Entende-se que o pecado, violando a tendência inata do homem a Deus, possa afetar a alma, e, mediante esta, o corpo, causando perturbações psicológicas e somáticas. A medicina e, em particular, a psicoterapia poderão concorrer para sanar o mal, mas não terão senão papel complementar; aplicadas exclusivamente, ou seja, sem recurso à Religião, jamais produzirão a cura autêntica. Quem resiste à Lei de Deus não encontrará restauração da sua paz interior sem que se volte diretamente para o Senhor, repudiando a infração cometida contra a Lei do Criador.

 

É preciso, porém, frisar que essa Lei do Criador não é simplesmente um imperativo frio e anônimo; é, antes, um chamado do Amor (de Deus) ao amor (do homem). O Cristianismo significa encontro de Pessoa com pessoa, de filho com o Pai que atrai e sorri, mais do que encontro de servo ou súdito com o Legislador que amedronta.
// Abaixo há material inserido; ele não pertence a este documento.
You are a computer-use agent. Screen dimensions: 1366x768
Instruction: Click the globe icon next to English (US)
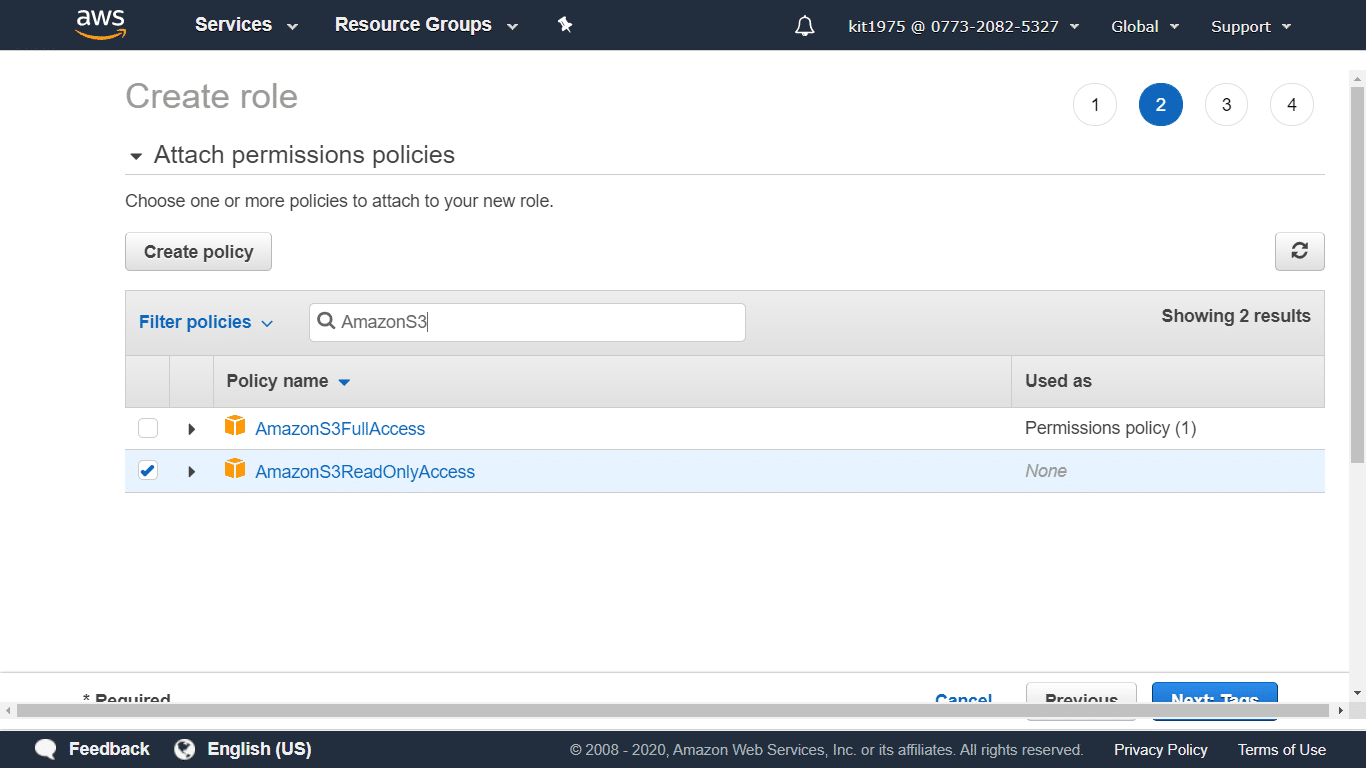(184, 748)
A Lei, para o cristão, é a necessidade de responder ao Amor que se deu ao homem. E o pecado consiste justamente em recusar essa resposta. Isto explica que o santo, mais do que o pecador, tenha o senso da iniquidade; estando mais próximo de Deus, compreende melhor que o pecado, em última análise, não é senão a rejeição do Amor, rejeição que se pode dar segundo matizes variadíssimos, imperceptíveis aos olhos de quem não tem amor apurado.

 

Do que acaba de ser dito, depreende-se que não há Moral sem pecado ou meramente leiga. Na verdade, o liame que prende o homem a Deus, não é adventício, mas constitutivo da natureza humana; o homem só pode existir como criatura intimamente relacionada com o Criador; consequentemente, em qualquer de seus atos ou ele se conforma à sua natureza e, mediante esta, a Deus, ou ele se afasta de sua natureza e, mediante esta, se afasta de Deus; é-lhe, em suma, impossível escapar a Deus.

 

Afirmando tais concepções, a Moral católica não desconhece haver casos patológicos, em que a vontade e o amor não se podem exercer com plena liberdade em virtude de deficiências fisiológicas (o psíquico e o sobrenatural estão enxertados no corpóreo, e deste dependem no seu modo de agir). Tais casos, na medida em que são doentios, não podem ser julgados segundo os critérios comuns; ficam por vezes abaixo do nível da moralidade.

 

Sobre o sentido do «pecado ofensa a Deus», veja-se Pergunte e Responderemos 6/1957 qu, 2, e a respeito dos casos patológicos, cf, «P, e R». 5/1958 qu. 6 e 7.